Bizarre musical starring Barbara Stanwyck and Joel McCrea
"Banjo on my Knee" is a 1936 film that will keep you guessing as to which direction it's headed nearly every time there's a scene change. McCrea plays a shantytown boy who marries a land girl (Stanwyck). The patriarch of McCrea's family, played by Walter Brennan, is desperate for a grandchild. Unfortunately, Stanwyck and McCrea can't seem to get their marriage consummated. On their wedding night, they think McCrea has murdered someone (he hasn't), so McCrea takes off for six months and sees the world while his wife waits none too patiently. The day he comes home, he talks about moving the family to Aruba and says he'll go down first for a month and then send for her. The couple get into a terrible fight because Stanwyck doesn't want to be left again. The two of them then split up again - that instant. She goes to New Orleans to work for a slimy photographer, but no sooner does she get to his apartment that she bolts and takes a job as a dishwasher in a bar.

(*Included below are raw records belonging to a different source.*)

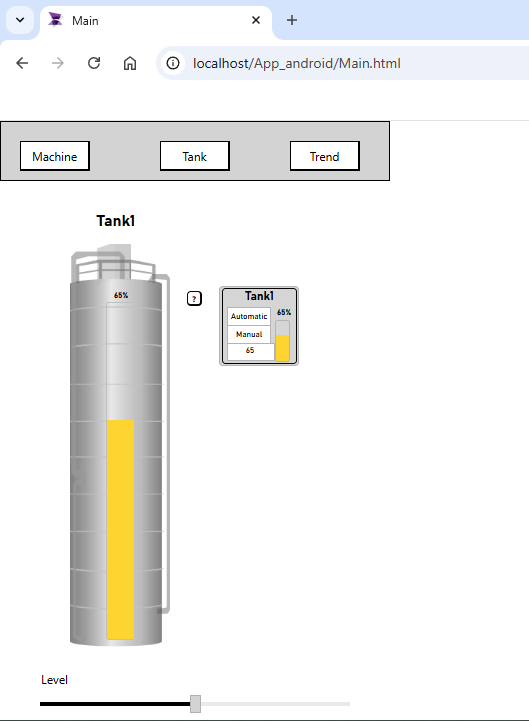Click the Main tab favicon
529x721 pixels.
click(x=55, y=20)
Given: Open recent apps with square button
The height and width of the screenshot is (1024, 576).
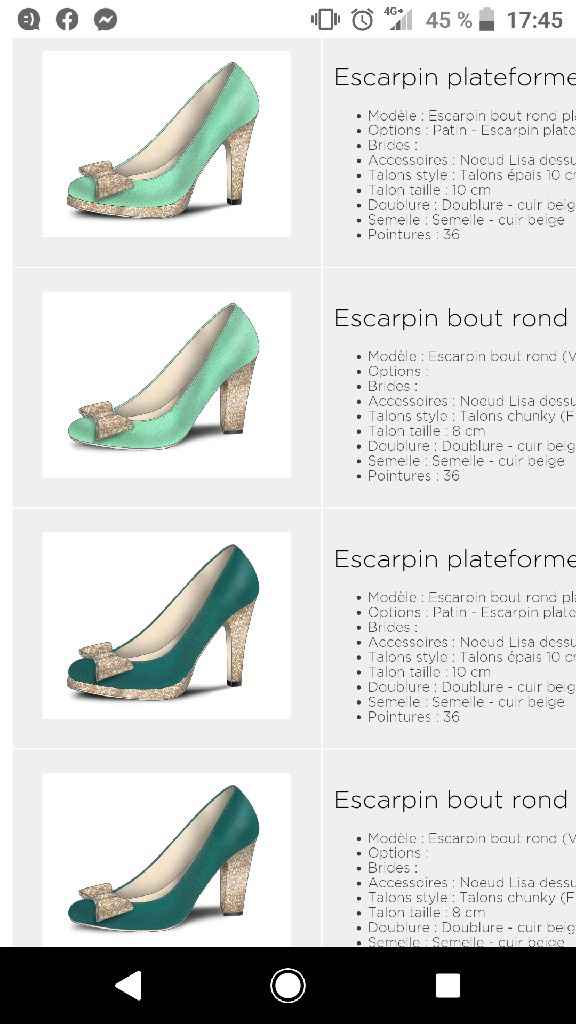Looking at the screenshot, I should 447,985.
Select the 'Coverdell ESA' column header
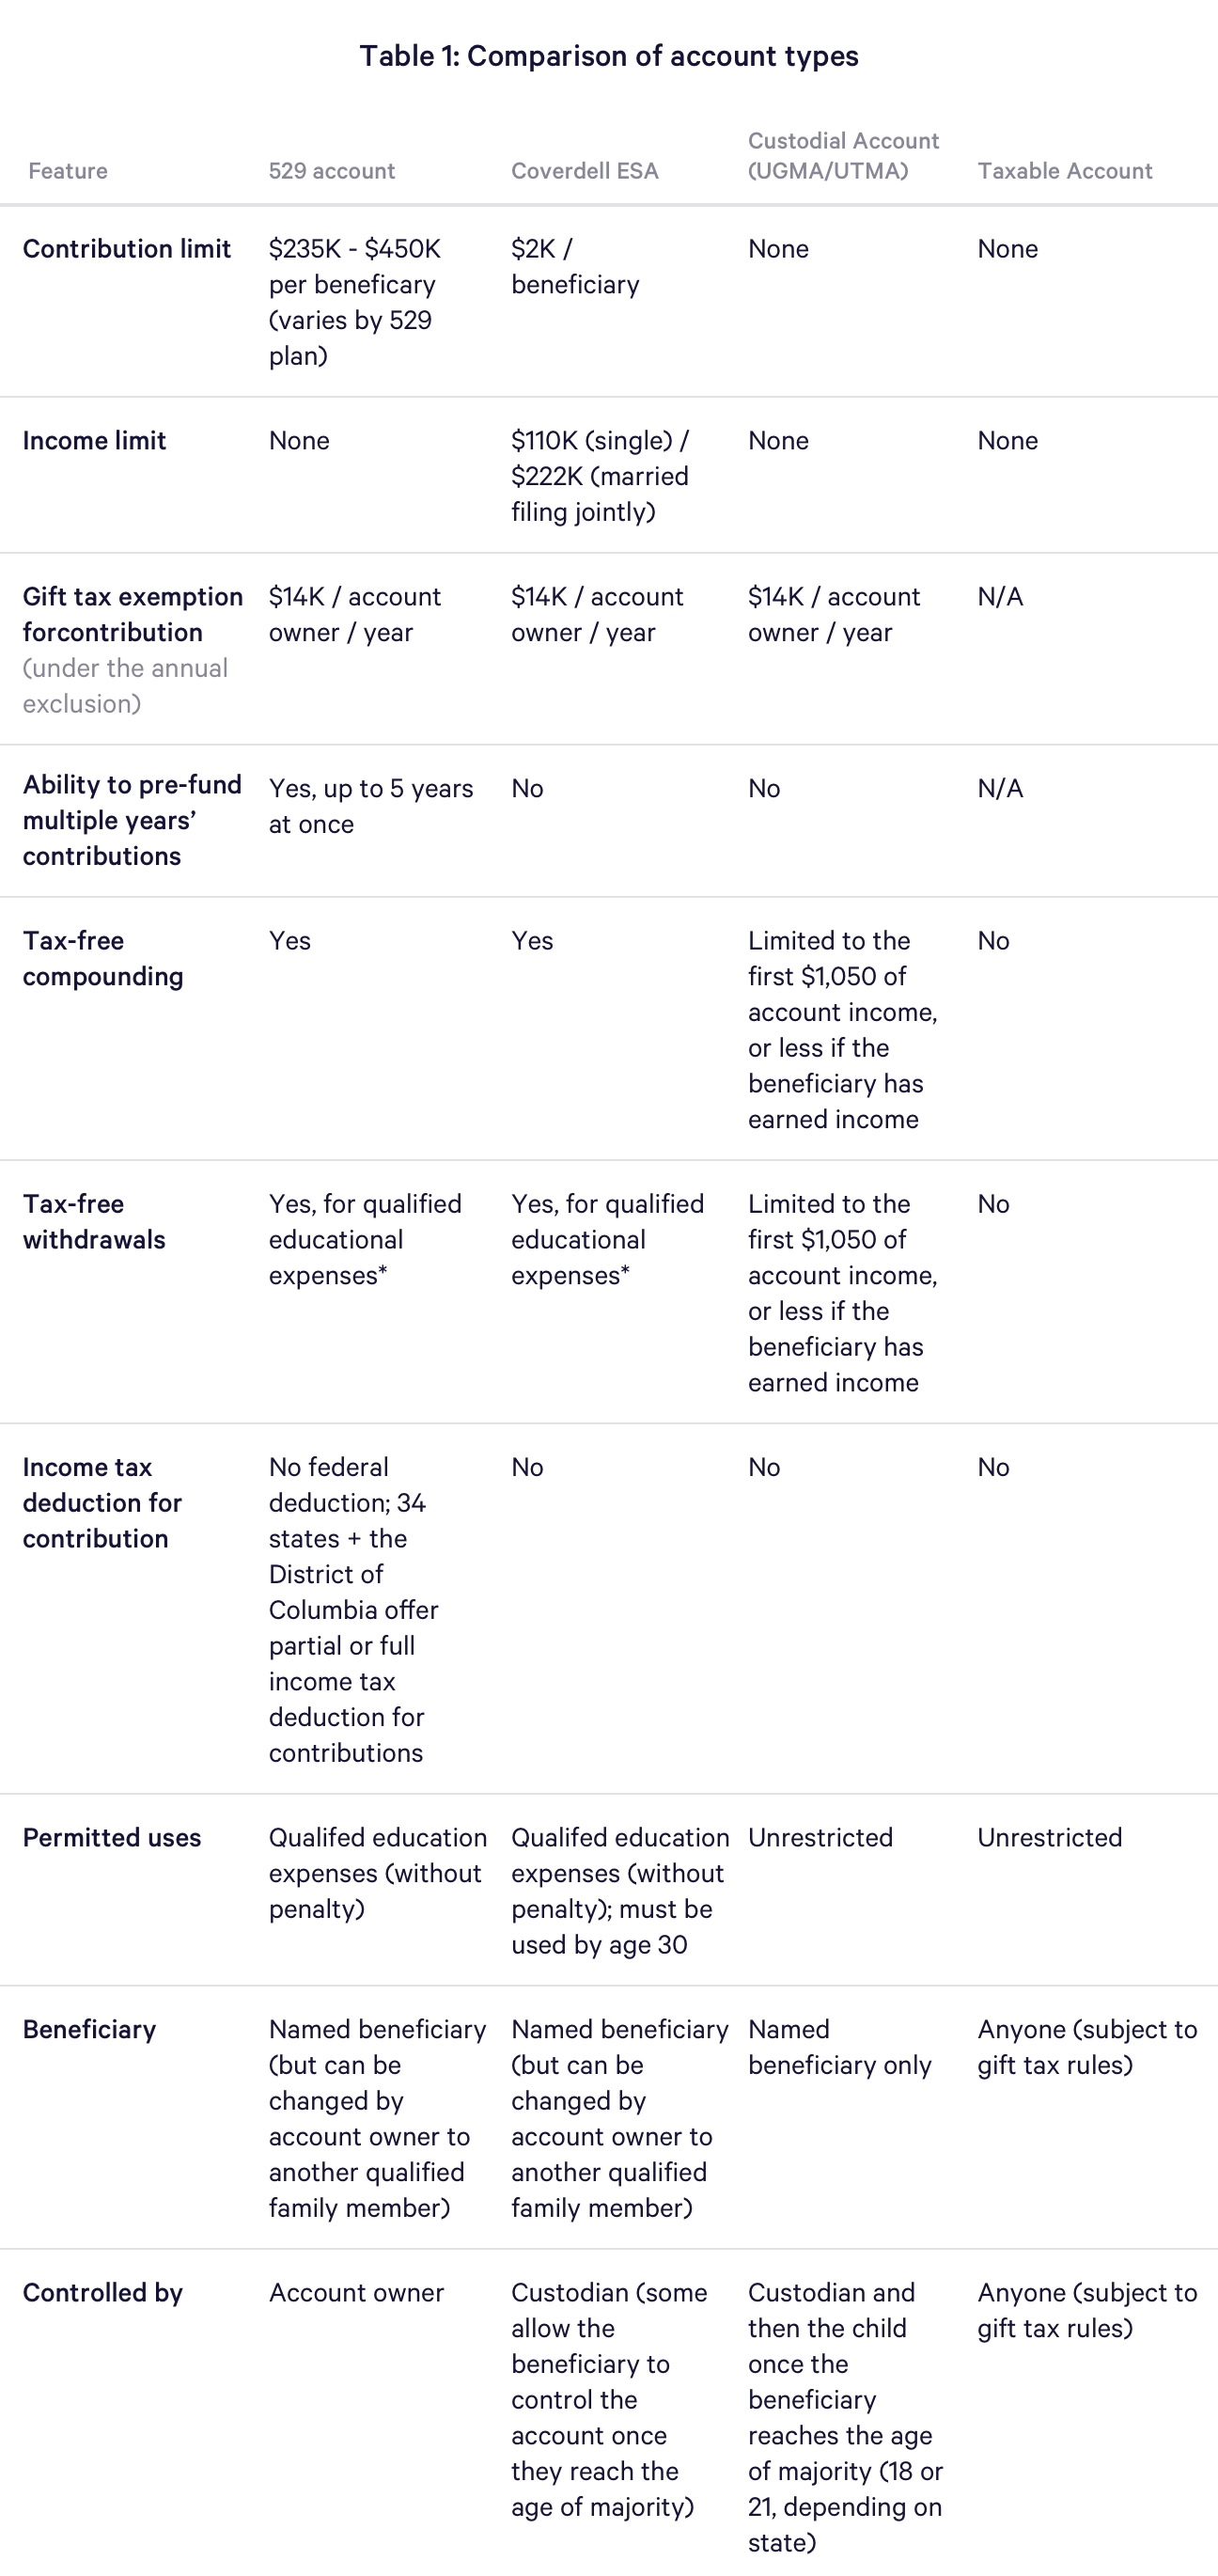The image size is (1218, 2576). pos(585,171)
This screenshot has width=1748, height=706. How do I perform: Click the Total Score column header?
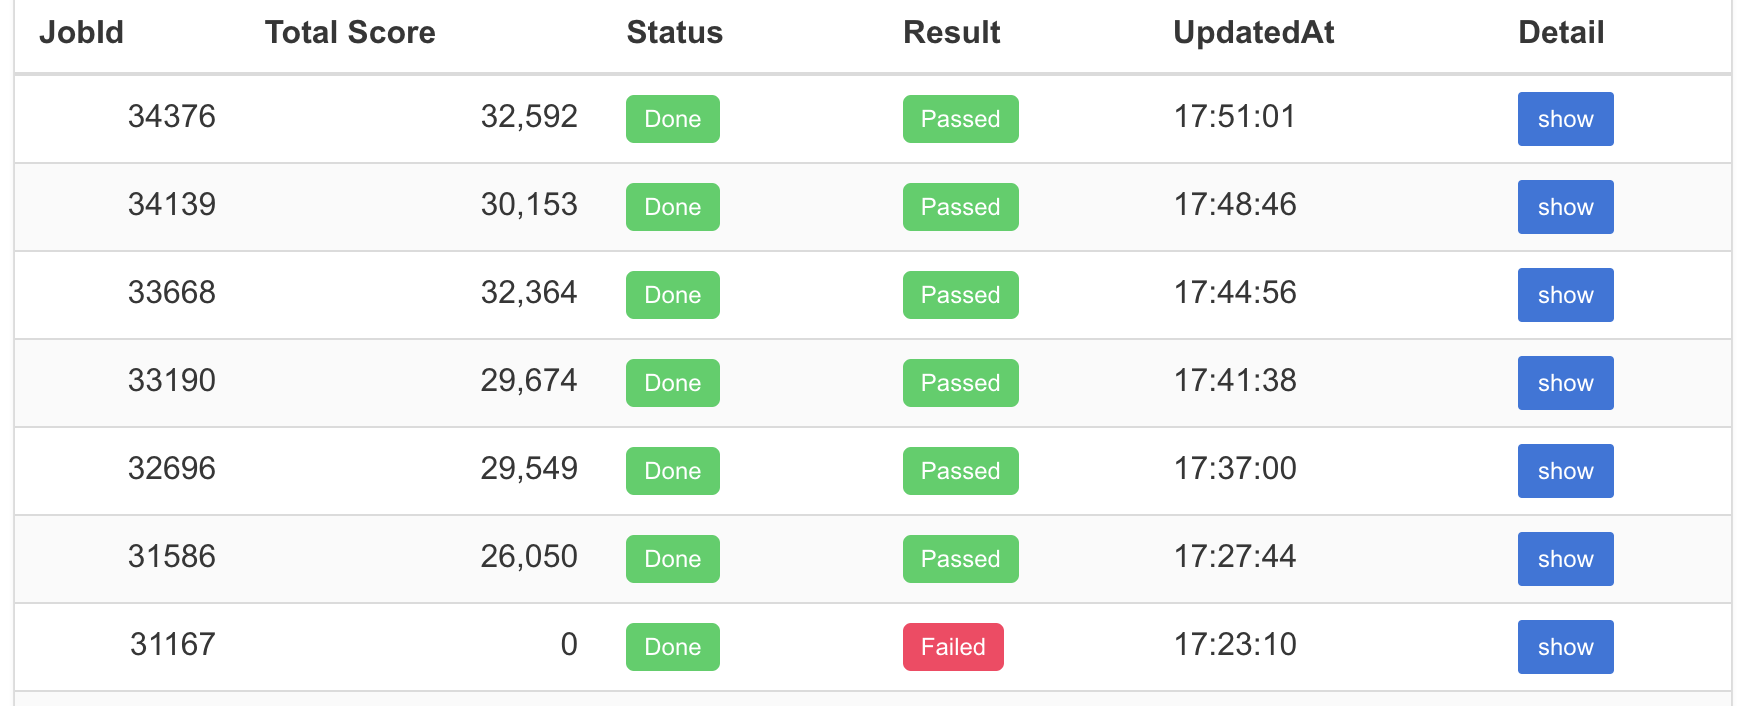pos(350,33)
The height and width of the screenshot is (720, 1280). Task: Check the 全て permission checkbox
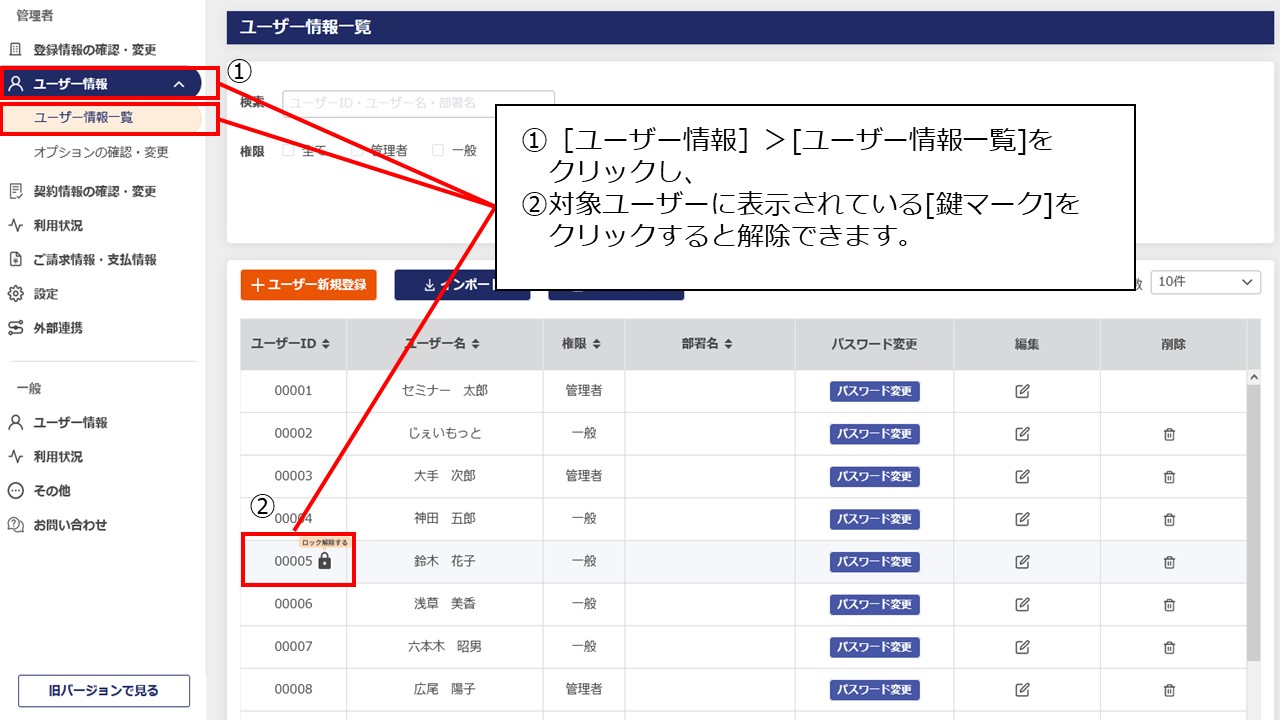[x=288, y=150]
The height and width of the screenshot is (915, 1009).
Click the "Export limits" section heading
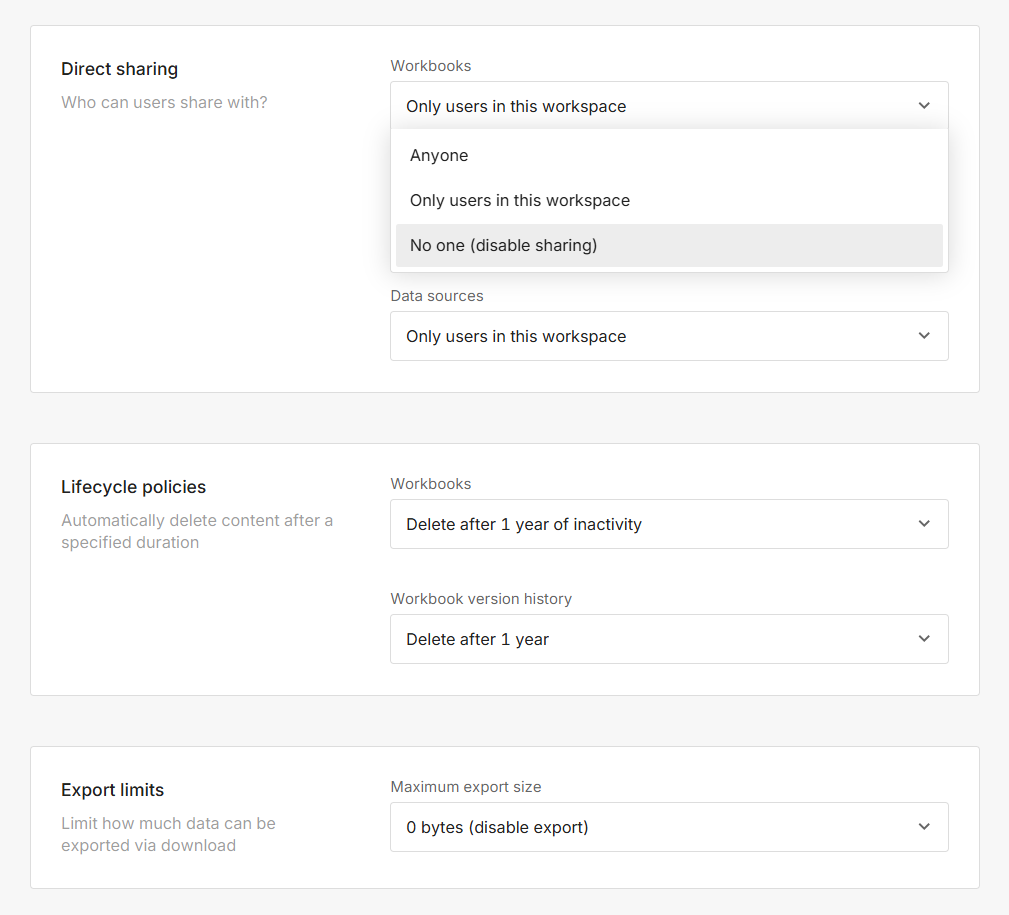(x=112, y=790)
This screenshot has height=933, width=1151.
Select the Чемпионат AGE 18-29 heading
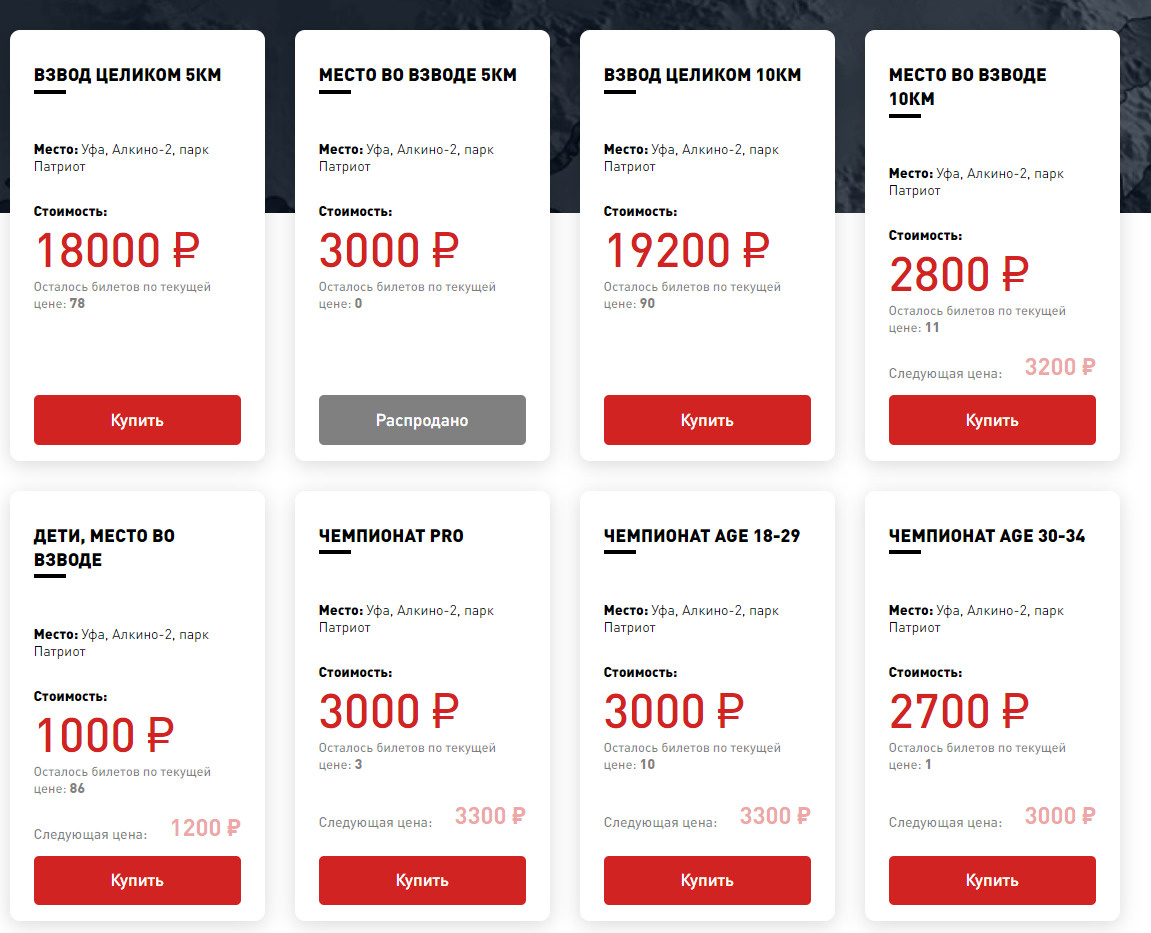(x=702, y=536)
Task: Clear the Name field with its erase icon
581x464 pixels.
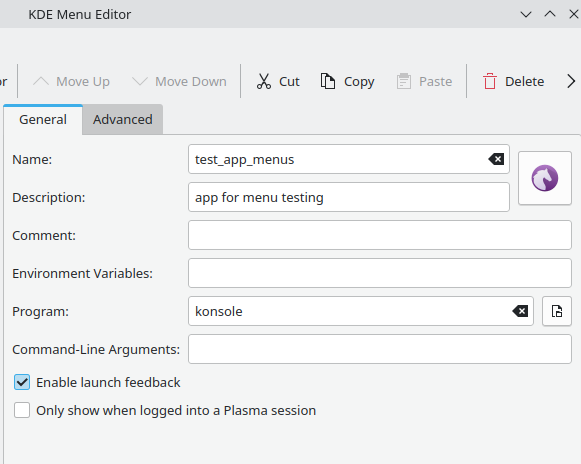Action: [496, 159]
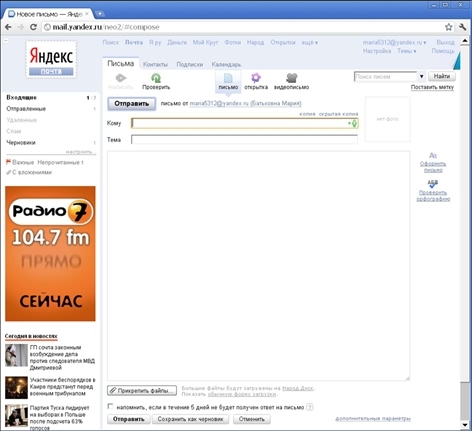Choose the открытка postcard icon
Image resolution: width=472 pixels, height=431 pixels.
(x=256, y=78)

Soon, the entire population of Shantytown is in New Orleans looking for her and for McCrea. At the bar, Tony Martin is a saloon singer who falls for Stanwyck, and soon, Buddy Ebsen, another Shantytown resident, and Walter Brennan are big hits performing there, and Stanwyck is doing duets with Martin. It goes on from there.
Some of the music is great, the highlight being "St. Louis Woman" with Brennan and the Hall Johnson Choir. Martin looks and sounds like an angel - his voice is just stunning in "There's Something in the Air" and "Where the Lazy River Goes By." Stanwyck sings just like she talks
her voice is low, pleasant, and natural. The cast is uniformly good,
and Katharine DeMille has a showy role as Leota, who's in love with McCrea. McCrea, of course, is tall, handsome, and boyishly gorgeous.
I wasn't expecting a musical, and in the beginning, "Banjo on My Knee" seemed like a drama, so I never was sure what I was watching. Odd though the film may be, it was loads of fun.